The 70 girls were laughing like hyenas. Five of them were with me on the stage of the school hall, where they had just finished tugging and lacing one of their number into the little Tudor queen’s outfit that I had brought with me. Our 12-year-old Katherine Howard attempted to sit down regally in an armchair. It was when she tried to get up – and her farthingale got stuck – that hilarity broke out.
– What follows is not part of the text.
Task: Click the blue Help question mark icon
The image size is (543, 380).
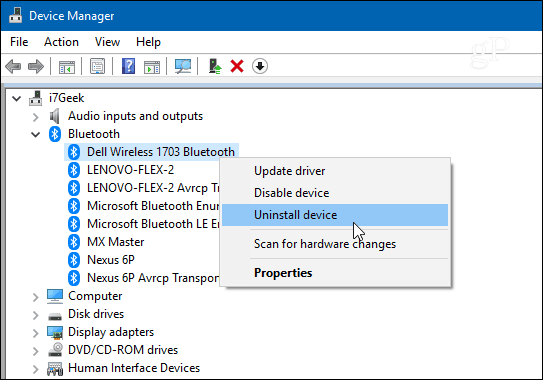Action: (x=128, y=66)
I hadn’t predicted this particular hitch when I arrived at Bromley High School in Kent to talk to the pupils about my new historical novel, Eliza Rose, which is for readers aged 11 and older. I had cunningly come prepared with props made for me by the costume team Tudor Tailor. These included a replica outfit of the kind worn by Katherine Howard, the teenage fifth wife of Henry VIII and the anti-heroine of my book. With the red hooped underskirt, the tawny satin kirtle and the black velvet robe with (fake) fur trim, we could get down and dirty with Tudor clothing. I finished the hour quite exhausted by the energy of year seven.
Mighty Cavendish women
On Saturday I took the train to Retford, Nottinghamshire, for the opening of the Harley Gallery’s new building, a stupendous art space built within the walls of a Victorian “tan gallop” (a kind of exercise yard for horses). In it will be displayed treasures from the Portland Collection, which have been amassed by what must be one of England’s most eccentric ducal families.
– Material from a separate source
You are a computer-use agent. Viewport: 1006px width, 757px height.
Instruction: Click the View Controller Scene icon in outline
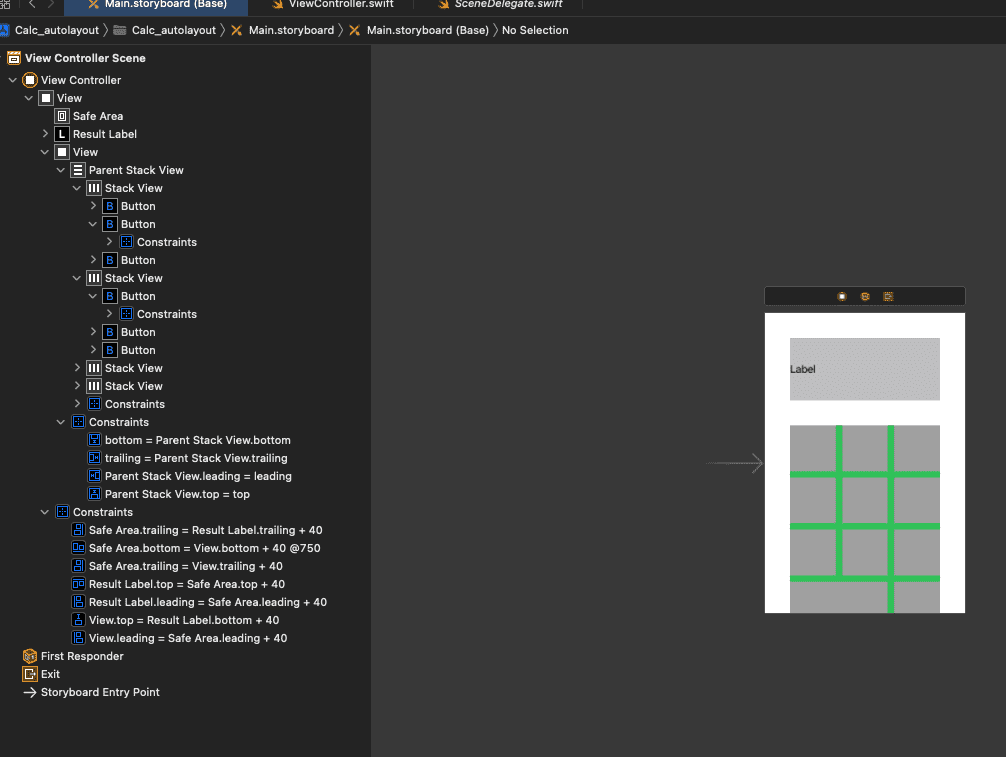(x=14, y=58)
My speech was a rundown of some of the members of this admirably bonkers clan, including Margaret Cavendish – the first feminist sci-fi writer, whose 1666 novel The Blazing World features Welbeck Abbey. I also mentioned Margaret Cavendish Holles Harley Bentinck, who in the 18th century set ornithologists, entomologists and botanists to work to record every species of plant and animal in the world. I relish how the estate passed through the female line three times between 1691 and 1755, gaining the family three extra surnames.
Burst in on boys
I have been visiting Welbeck Abbey for research purposes ever since I was a young assistant inspector of ancient monuments working at the nearby English Heritage property Bolsover Castle in Derbyshire. We wanted to search the abbey for 17th-century painted decoration comparable to that at the castle.
The bursar of what was then a boys’ boarding school at the abbey invited my colleague and me to tour the property with him. Bursars of boarding schools are used to bursting into dormitories to see if bad behaviour is taking place. He saw no reason to change his practice even though, this time, he had two young ladies with him. We didn’t see any bad behaviour but we saw a lot of naked boys getting changed after rugby.
It was an honour to return to my old stamping ground to help celebrate the new gallery, with displays including a drawing by Michelangelo and portraits by Anthony Van Dyck, as well as odder items such as the pearl earring that Charles I was supposedly wearing on the scaffold when he was executed. Imagine the horrible job of getting it out of his ear afterwards!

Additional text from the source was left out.